*** SUPPLIED PASSAGE
Letting go of the GPS to learn the art of natural navigation - mislankanova
https://www.theguardian.com/lifeandstyle/2018/may/06/ditching-the-satnav-the-lost-secrets-of-natural-navigation
======
euske
Fascinating article. I love getting lost in Tokyo too. Here are a couple of
tips I could add in case of Tokyo...

* All the TV antennas point at Tokyo Sky Tree.

* All the regional train tracks (except Yamanote) are radial. They're all going toward Yamanote Line.

* Major named streets (except "Kanjo" or circular streets) go to the Emperor Palace.

* Tokyo is a city carved by rivers, so it has many ups and downs. Pay attention to town names that are typically indicative of its configuration, e.g. -yama (mountain), -oka (hill), -tani/-gaya (valley), -saka (slope) etc.

* Beware of subway lines and subway exits because their shapes are very unpredictable, with confusing station names.

------
elcapitan
Looking at the title, I guessed this would be an article about Tristan Gooley,
and yes, it was - I read "The Walker's Guide to Outdoor Clues & Signs" and it
was both entertaining and informative. If you do outdoor activities, it is a
nice supplement (even if you keep using GPS etc). Just parsing the environment
a bit better is so much fun and kind of deepens the experience.
******
*** SUPPLIED MATERIAL
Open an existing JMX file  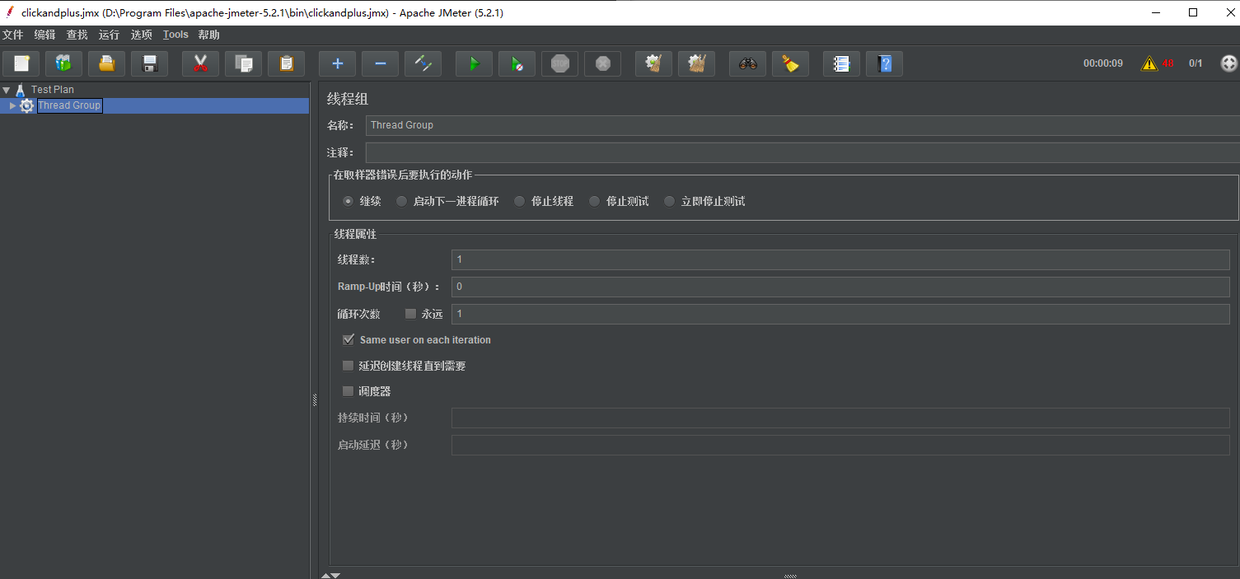(105, 63)
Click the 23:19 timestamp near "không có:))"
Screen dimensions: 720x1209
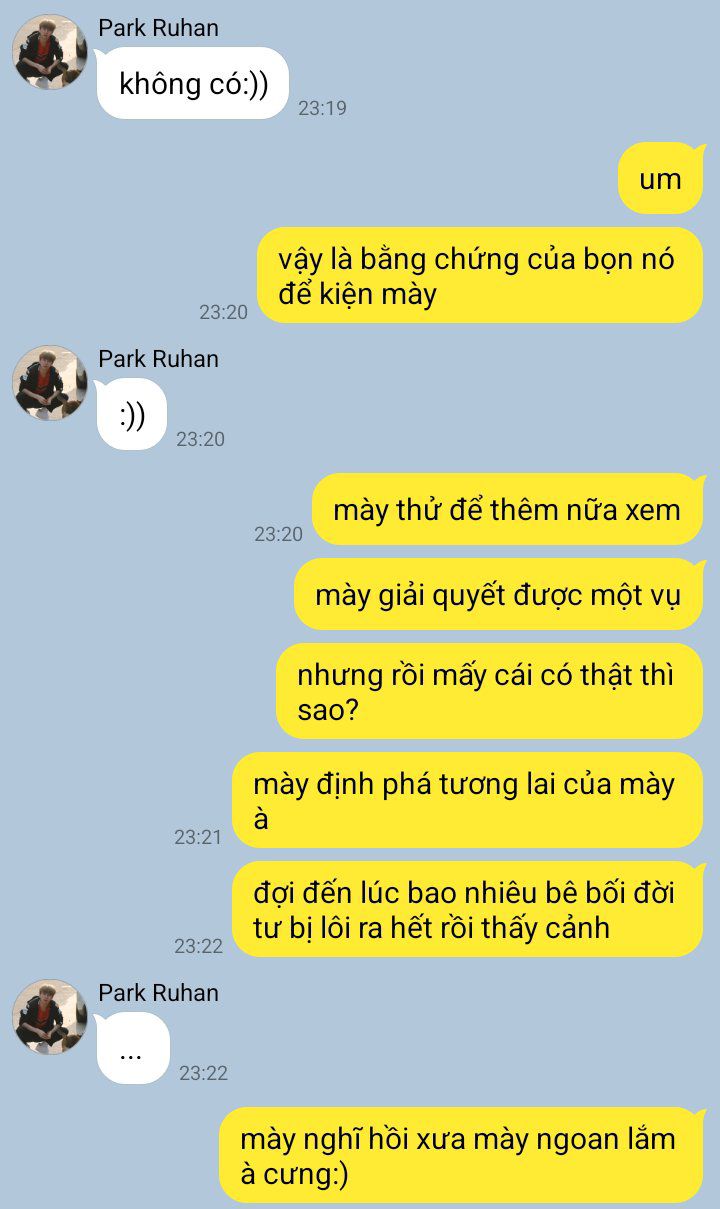(x=322, y=108)
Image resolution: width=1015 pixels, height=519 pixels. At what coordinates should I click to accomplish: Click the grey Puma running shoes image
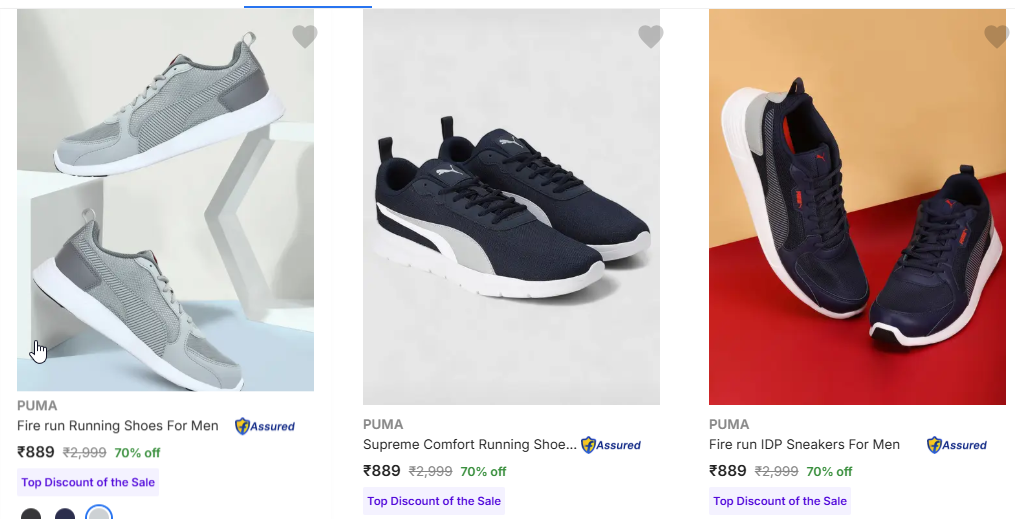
******
EXERCISES TO COMPLETE.
(a) From the forum thread on natural navigation, list each town-name suffix given as a clue to Tokyo's terrain, together with the meaning stated for it.
(b) In the forum thread on natural navigation, what book does the second commenter say they read?

THE SOLUTIONS.
(a)
-yama (mountain)
-oka (hill)
-tani/-gaya (valley)
-saka (slope)

(b) "The Walker's Guide to Outdoor Clues & Signs"